> What is required: Copy all of the records below exactly, line for line, with no changes.

A block of data
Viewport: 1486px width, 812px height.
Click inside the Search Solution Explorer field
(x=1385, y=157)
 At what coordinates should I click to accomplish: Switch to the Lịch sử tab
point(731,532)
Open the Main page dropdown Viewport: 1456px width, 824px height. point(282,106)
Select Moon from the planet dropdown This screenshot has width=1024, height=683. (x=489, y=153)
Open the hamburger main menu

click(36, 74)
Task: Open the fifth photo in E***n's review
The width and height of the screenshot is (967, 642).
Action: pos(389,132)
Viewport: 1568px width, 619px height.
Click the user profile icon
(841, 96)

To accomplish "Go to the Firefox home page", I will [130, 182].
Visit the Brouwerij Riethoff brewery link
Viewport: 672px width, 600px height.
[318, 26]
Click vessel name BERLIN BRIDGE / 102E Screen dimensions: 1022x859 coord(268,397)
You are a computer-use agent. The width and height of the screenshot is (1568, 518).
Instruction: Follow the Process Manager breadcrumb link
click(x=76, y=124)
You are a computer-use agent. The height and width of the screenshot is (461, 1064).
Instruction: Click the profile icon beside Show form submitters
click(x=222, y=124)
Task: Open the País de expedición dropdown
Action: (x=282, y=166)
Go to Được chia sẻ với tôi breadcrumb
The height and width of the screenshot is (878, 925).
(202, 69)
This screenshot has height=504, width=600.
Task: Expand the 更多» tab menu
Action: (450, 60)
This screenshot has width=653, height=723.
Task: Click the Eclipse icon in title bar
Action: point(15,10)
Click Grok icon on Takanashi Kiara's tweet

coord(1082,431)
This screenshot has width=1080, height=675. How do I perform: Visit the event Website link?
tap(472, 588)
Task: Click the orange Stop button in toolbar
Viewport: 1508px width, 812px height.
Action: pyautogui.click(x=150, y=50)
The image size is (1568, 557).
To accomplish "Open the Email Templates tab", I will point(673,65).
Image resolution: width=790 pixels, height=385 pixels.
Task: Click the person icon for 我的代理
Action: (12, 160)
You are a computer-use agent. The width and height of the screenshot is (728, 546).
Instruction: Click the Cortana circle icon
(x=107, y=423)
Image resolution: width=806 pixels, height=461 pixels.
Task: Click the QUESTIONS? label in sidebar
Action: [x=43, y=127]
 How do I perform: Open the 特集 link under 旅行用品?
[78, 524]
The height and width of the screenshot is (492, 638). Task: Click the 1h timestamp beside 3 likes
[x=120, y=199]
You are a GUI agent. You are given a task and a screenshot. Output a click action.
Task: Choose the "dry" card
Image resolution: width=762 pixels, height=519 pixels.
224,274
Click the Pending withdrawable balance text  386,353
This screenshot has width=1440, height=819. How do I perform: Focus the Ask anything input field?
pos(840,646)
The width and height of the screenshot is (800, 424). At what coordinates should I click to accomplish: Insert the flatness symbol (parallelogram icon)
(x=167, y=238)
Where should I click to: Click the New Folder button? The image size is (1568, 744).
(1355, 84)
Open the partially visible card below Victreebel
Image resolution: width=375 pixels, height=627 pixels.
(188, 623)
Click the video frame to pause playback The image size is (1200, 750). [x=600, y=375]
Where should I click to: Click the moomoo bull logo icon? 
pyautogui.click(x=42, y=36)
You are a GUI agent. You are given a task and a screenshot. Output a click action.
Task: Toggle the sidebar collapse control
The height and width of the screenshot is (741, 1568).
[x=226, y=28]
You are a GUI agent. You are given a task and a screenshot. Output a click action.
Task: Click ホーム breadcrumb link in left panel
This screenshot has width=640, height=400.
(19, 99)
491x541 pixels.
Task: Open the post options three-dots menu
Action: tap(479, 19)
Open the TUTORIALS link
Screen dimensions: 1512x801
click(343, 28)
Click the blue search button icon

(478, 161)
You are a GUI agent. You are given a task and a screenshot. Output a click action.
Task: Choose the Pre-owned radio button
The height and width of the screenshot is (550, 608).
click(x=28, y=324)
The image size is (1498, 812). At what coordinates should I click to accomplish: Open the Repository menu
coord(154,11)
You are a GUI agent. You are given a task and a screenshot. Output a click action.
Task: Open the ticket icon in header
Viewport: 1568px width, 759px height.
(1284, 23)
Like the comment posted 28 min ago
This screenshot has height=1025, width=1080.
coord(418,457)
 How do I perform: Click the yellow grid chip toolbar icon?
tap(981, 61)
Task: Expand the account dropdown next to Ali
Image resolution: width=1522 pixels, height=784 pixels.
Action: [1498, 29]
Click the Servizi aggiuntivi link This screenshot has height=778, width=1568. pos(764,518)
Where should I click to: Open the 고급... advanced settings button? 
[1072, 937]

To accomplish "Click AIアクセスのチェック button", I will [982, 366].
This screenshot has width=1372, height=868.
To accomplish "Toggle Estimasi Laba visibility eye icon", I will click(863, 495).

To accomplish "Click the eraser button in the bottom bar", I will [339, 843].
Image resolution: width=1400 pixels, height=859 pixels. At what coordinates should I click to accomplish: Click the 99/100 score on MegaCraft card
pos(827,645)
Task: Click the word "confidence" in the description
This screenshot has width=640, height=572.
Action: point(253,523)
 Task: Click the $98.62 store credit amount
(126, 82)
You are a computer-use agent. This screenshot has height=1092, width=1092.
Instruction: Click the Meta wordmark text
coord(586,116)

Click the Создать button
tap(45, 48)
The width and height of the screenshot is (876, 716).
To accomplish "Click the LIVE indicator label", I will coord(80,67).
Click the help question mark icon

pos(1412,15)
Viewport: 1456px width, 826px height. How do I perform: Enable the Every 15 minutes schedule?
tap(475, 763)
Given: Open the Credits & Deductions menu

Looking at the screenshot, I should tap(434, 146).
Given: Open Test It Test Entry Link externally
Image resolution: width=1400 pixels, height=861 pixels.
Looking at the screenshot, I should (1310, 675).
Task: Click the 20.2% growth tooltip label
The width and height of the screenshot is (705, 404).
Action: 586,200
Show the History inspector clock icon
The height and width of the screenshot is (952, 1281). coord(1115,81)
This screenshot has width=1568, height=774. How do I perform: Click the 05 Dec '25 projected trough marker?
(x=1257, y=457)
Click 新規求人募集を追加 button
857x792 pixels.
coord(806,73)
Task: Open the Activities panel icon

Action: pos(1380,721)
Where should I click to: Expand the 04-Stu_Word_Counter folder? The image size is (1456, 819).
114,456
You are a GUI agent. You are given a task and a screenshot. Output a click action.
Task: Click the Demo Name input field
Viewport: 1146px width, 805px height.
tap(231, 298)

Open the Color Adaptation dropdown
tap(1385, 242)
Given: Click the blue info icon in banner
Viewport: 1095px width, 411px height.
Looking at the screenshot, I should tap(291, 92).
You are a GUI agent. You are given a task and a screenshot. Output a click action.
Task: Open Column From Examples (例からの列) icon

> Solution below:
Viewport: 1486px width, 812px height.
Click inside the Search Solution Explorer field
(x=1385, y=157)
 At what coordinates should I click to accomplish: Switch to the Lịch sử tab
point(731,532)
Open the Main page dropdown Viewport: 1456px width, 824px height. point(282,106)
Select Moon from the planet dropdown This screenshot has width=1024, height=683. (x=489, y=153)
Open the hamburger main menu

click(36, 74)
Task: Open the fifth photo in E***n's review
The width and height of the screenshot is (967, 642).
Action: pos(389,132)
Viewport: 1568px width, 619px height.
Click the user profile icon
(841, 96)

To accomplish "Go to the Firefox home page", I will [130, 182].
Visit the Brouwerij Riethoff brewery link
Viewport: 672px width, 600px height.
[318, 26]
Click vessel name BERLIN BRIDGE / 102E Screen dimensions: 1022x859 coord(268,397)
You are a computer-use agent. The width and height of the screenshot is (1568, 518).
Instruction: Follow the Process Manager breadcrumb link
click(x=76, y=124)
You are a computer-use agent. The height and width of the screenshot is (461, 1064).
Instruction: Click the profile icon beside Show form submitters
click(x=222, y=124)
Task: Open the País de expedición dropdown
Action: (x=282, y=166)
Go to Được chia sẻ với tôi breadcrumb
The height and width of the screenshot is (878, 925).
(202, 69)
This screenshot has height=504, width=600.
Task: Expand the 更多» tab menu
Action: (450, 60)
This screenshot has width=653, height=723.
Task: Click the Eclipse icon in title bar
Action: point(15,10)
Click Grok icon on Takanashi Kiara's tweet

coord(1082,431)
This screenshot has width=1080, height=675. How do I perform: Visit the event Website link?
tap(472, 588)
Task: Click the orange Stop button in toolbar
Viewport: 1508px width, 812px height.
Action: pyautogui.click(x=150, y=50)
The image size is (1568, 557).
To accomplish "Open the Email Templates tab", I will point(673,65).
Image resolution: width=790 pixels, height=385 pixels.
Task: Click the person icon for 我的代理
Action: (12, 160)
You are a computer-use agent. The width and height of the screenshot is (728, 546).
Instruction: Click the Cortana circle icon
(x=107, y=423)
Image resolution: width=806 pixels, height=461 pixels.
Task: Click the QUESTIONS? label in sidebar
Action: [x=43, y=127]
 How do I perform: Open the 特集 link under 旅行用品?
[78, 524]
The height and width of the screenshot is (492, 638). Task: Click the 1h timestamp beside 3 likes
[x=120, y=199]
You are a GUI agent. You are given a task and a screenshot. Output a click action.
Task: Choose the "dry" card
Image resolution: width=762 pixels, height=519 pixels.
224,274
Click the Pending withdrawable balance text  386,353
This screenshot has width=1440, height=819. How do I perform: Focus the Ask anything input field?
pos(840,646)
The width and height of the screenshot is (800, 424). At what coordinates should I click to accomplish: Insert the flatness symbol (parallelogram icon)
(x=167, y=238)
Where should I click to: Click the New Folder button? The image size is (1568, 744).
(1355, 84)
Open the partially visible card below Victreebel
Image resolution: width=375 pixels, height=627 pixels.
(188, 623)
Click the video frame to pause playback The image size is (1200, 750). [x=600, y=375]
Where should I click to: Click the moomoo bull logo icon? 
pyautogui.click(x=42, y=36)
You are a GUI agent. You are given a task and a screenshot. Output a click action.
Task: Toggle the sidebar collapse control
The height and width of the screenshot is (741, 1568).
[x=226, y=28]
You are a GUI agent. You are given a task and a screenshot. Output a click action.
Task: Click ホーム breadcrumb link in left panel
This screenshot has width=640, height=400.
(19, 99)
491x541 pixels.
Task: Open the post options three-dots menu
Action: tap(479, 19)
Open the TUTORIALS link
Screen dimensions: 1512x801
click(343, 28)
Click the blue search button icon

(478, 161)
You are a GUI agent. You are given a task and a screenshot. Output a click action.
Task: Choose the Pre-owned radio button
The height and width of the screenshot is (550, 608).
click(x=28, y=324)
The image size is (1498, 812). At what coordinates should I click to accomplish: Open the Repository menu
coord(154,11)
You are a GUI agent. You are given a task and a screenshot. Output a click action.
Task: Open the ticket icon in header
Viewport: 1568px width, 759px height.
(1284, 23)
Like the comment posted 28 min ago
This screenshot has height=1025, width=1080.
coord(418,457)
 How do I perform: Click the yellow grid chip toolbar icon?
tap(981, 61)
Task: Expand the account dropdown next to Ali
Image resolution: width=1522 pixels, height=784 pixels.
Action: [1498, 29]
Click the Servizi aggiuntivi link This screenshot has height=778, width=1568. pos(764,518)
Where should I click to: Open the 고급... advanced settings button? 
[1072, 937]

To accomplish "Click AIアクセスのチェック button", I will [982, 366].
This screenshot has width=1372, height=868.
To accomplish "Toggle Estimasi Laba visibility eye icon", I will click(863, 495).

To accomplish "Click the eraser button in the bottom bar", I will [339, 843].
Image resolution: width=1400 pixels, height=859 pixels. At what coordinates should I click to accomplish: Click the 99/100 score on MegaCraft card
pos(827,645)
Task: Click the word "confidence" in the description
This screenshot has width=640, height=572.
Action: point(253,523)
 Task: Click the $98.62 store credit amount
(126, 82)
You are a computer-use agent. This screenshot has height=1092, width=1092.
Instruction: Click the Meta wordmark text
coord(586,116)

Click the Создать button
tap(45, 48)
The width and height of the screenshot is (876, 716).
To accomplish "Click the LIVE indicator label", I will coord(80,67).
Click the help question mark icon

pos(1412,15)
Viewport: 1456px width, 826px height. How do I perform: Enable the Every 15 minutes schedule?
tap(475, 763)
Given: Open the Credits & Deductions menu

Looking at the screenshot, I should tap(434, 146).
Given: Open Test It Test Entry Link externally
Image resolution: width=1400 pixels, height=861 pixels.
Looking at the screenshot, I should (1310, 675).
Task: Click the 20.2% growth tooltip label
The width and height of the screenshot is (705, 404).
Action: 586,200
Show the History inspector clock icon
The height and width of the screenshot is (952, 1281). coord(1115,81)
This screenshot has width=1568, height=774. How do I perform: Click the 05 Dec '25 projected trough marker?
(x=1257, y=457)
Click 新規求人募集を追加 button
857x792 pixels.
coord(806,73)
Task: Open the Activities panel icon

Action: pos(1380,721)
Where should I click to: Expand the 04-Stu_Word_Counter folder? The image size is (1456, 819).
114,456
You are a GUI agent. You are given a task and a screenshot. Output a click action.
Task: Click the Demo Name input field
Viewport: 1146px width, 805px height.
tap(231, 298)

Open the Color Adaptation dropdown
tap(1385, 242)
Given: Click the blue info icon in banner
Viewport: 1095px width, 411px height.
Looking at the screenshot, I should tap(291, 92).
You are a GUI agent. You are given a task and a screenshot. Output a click action.
Task: Open Column From Examples (例からの列) icon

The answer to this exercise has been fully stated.